─── Data shown ───

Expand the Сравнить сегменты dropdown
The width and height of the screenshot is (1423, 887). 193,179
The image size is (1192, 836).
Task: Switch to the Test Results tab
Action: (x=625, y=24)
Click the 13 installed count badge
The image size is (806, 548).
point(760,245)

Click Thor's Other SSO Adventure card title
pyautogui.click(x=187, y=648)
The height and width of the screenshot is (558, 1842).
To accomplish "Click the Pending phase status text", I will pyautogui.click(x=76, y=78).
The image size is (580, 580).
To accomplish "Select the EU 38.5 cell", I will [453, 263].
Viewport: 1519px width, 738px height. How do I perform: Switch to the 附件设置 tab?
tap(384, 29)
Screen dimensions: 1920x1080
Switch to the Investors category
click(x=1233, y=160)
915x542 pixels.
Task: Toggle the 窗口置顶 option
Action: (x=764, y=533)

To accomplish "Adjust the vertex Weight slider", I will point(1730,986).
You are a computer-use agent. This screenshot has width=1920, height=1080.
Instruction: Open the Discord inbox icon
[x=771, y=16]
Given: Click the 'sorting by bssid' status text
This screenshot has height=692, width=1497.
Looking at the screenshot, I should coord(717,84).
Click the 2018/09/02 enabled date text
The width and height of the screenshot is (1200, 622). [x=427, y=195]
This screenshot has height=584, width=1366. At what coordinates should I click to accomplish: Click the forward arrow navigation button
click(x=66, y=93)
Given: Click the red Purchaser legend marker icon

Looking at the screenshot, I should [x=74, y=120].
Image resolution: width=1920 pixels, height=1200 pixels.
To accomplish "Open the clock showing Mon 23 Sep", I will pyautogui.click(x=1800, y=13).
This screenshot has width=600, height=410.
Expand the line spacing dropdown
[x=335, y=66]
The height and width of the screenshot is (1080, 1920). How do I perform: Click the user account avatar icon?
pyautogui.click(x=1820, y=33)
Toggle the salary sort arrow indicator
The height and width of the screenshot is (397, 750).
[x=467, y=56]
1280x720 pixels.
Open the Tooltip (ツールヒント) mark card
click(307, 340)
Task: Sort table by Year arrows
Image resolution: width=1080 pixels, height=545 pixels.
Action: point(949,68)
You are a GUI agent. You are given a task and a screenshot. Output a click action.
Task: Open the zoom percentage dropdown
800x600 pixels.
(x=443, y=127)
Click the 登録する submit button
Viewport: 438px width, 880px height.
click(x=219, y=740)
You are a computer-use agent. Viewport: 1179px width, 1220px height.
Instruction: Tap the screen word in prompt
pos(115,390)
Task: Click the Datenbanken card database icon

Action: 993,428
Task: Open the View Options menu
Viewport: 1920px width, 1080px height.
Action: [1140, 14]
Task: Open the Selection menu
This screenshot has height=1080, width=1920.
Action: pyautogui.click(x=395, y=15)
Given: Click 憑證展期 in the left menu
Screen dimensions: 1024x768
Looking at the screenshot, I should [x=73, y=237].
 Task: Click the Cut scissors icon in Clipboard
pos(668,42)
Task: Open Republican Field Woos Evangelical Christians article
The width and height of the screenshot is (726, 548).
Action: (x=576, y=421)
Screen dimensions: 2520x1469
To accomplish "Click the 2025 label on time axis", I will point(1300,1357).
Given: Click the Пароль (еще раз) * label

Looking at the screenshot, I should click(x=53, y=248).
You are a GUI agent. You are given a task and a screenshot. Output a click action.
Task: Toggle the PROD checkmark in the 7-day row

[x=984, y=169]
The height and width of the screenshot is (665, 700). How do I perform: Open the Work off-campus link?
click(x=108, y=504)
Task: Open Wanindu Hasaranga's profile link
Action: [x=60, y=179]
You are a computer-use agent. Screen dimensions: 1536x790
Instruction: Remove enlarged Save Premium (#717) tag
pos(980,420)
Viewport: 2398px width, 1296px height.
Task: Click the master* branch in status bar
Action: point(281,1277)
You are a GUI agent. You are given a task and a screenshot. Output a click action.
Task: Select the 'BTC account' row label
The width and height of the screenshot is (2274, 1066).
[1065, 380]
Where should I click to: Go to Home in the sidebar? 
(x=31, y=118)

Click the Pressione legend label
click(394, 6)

───

▶ [Set task]: Return every line of the entries above unchanged, in the same order.

▶ [In response]:
Expand the Сравнить сегменты dropdown
The width and height of the screenshot is (1423, 887). 193,179
The image size is (1192, 836).
Task: Switch to the Test Results tab
Action: (x=625, y=24)
Click the 13 installed count badge
The image size is (806, 548).
point(760,245)

Click Thor's Other SSO Adventure card title
pyautogui.click(x=187, y=648)
The height and width of the screenshot is (558, 1842).
To accomplish "Click the Pending phase status text", I will pyautogui.click(x=76, y=78).
The image size is (580, 580).
To accomplish "Select the EU 38.5 cell", I will [453, 263].
Viewport: 1519px width, 738px height. How do I perform: Switch to the 附件设置 tab?
tap(384, 29)
Screen dimensions: 1920x1080
Switch to the Investors category
click(x=1233, y=160)
915x542 pixels.
Task: Toggle the 窗口置顶 option
Action: (x=764, y=533)

To accomplish "Adjust the vertex Weight slider", I will point(1730,986).
You are a computer-use agent. This screenshot has width=1920, height=1080.
Instruction: Open the Discord inbox icon
[x=771, y=16]
Given: Click the 'sorting by bssid' status text
This screenshot has height=692, width=1497.
Looking at the screenshot, I should coord(717,84).
Click the 2018/09/02 enabled date text
The width and height of the screenshot is (1200, 622). [x=427, y=195]
This screenshot has height=584, width=1366. At what coordinates should I click to accomplish: Click the forward arrow navigation button
click(x=66, y=93)
Given: Click the red Purchaser legend marker icon

Looking at the screenshot, I should [x=74, y=120].
Image resolution: width=1920 pixels, height=1200 pixels.
To accomplish "Open the clock showing Mon 23 Sep", I will pyautogui.click(x=1800, y=13).
This screenshot has width=600, height=410.
Expand the line spacing dropdown
[x=335, y=66]
The height and width of the screenshot is (1080, 1920). How do I perform: Click the user account avatar icon?
pyautogui.click(x=1820, y=33)
Toggle the salary sort arrow indicator
The height and width of the screenshot is (397, 750).
[x=467, y=56]
1280x720 pixels.
Open the Tooltip (ツールヒント) mark card
click(307, 340)
Task: Sort table by Year arrows
Image resolution: width=1080 pixels, height=545 pixels.
Action: point(949,68)
You are a GUI agent. You are given a task and a screenshot. Output a click action.
Task: Open the zoom percentage dropdown
800x600 pixels.
(x=443, y=127)
Click the 登録する submit button
Viewport: 438px width, 880px height.
click(x=219, y=740)
You are a computer-use agent. Viewport: 1179px width, 1220px height.
Instruction: Tap the screen word in prompt
pos(115,390)
Task: Click the Datenbanken card database icon

Action: 993,428
Task: Open the View Options menu
Viewport: 1920px width, 1080px height.
Action: [1140, 14]
Task: Open the Selection menu
This screenshot has height=1080, width=1920.
Action: pyautogui.click(x=395, y=15)
Given: Click 憑證展期 in the left menu
Screen dimensions: 1024x768
Looking at the screenshot, I should [x=73, y=237].
 Task: Click the Cut scissors icon in Clipboard
pos(668,42)
Task: Open Republican Field Woos Evangelical Christians article
The width and height of the screenshot is (726, 548).
Action: (x=576, y=421)
Screen dimensions: 2520x1469
To accomplish "Click the 2025 label on time axis", I will point(1300,1357).
Given: Click the Пароль (еще раз) * label

Looking at the screenshot, I should click(x=53, y=248).
You are a GUI agent. You are given a task and a screenshot. Output a click action.
Task: Toggle the PROD checkmark in the 7-day row

[x=984, y=169]
The height and width of the screenshot is (665, 700). How do I perform: Open the Work off-campus link?
click(x=108, y=504)
Task: Open Wanindu Hasaranga's profile link
Action: [x=60, y=179]
You are a computer-use agent. Screen dimensions: 1536x790
Instruction: Remove enlarged Save Premium (#717) tag
pos(980,420)
Viewport: 2398px width, 1296px height.
Task: Click the master* branch in status bar
Action: point(281,1277)
You are a GUI agent. You are given a task and a screenshot. Output a click action.
Task: Select the 'BTC account' row label
The width and height of the screenshot is (2274, 1066).
[1065, 380]
Where should I click to: Go to Home in the sidebar? 
(x=31, y=118)

Click the Pressione legend label
click(394, 6)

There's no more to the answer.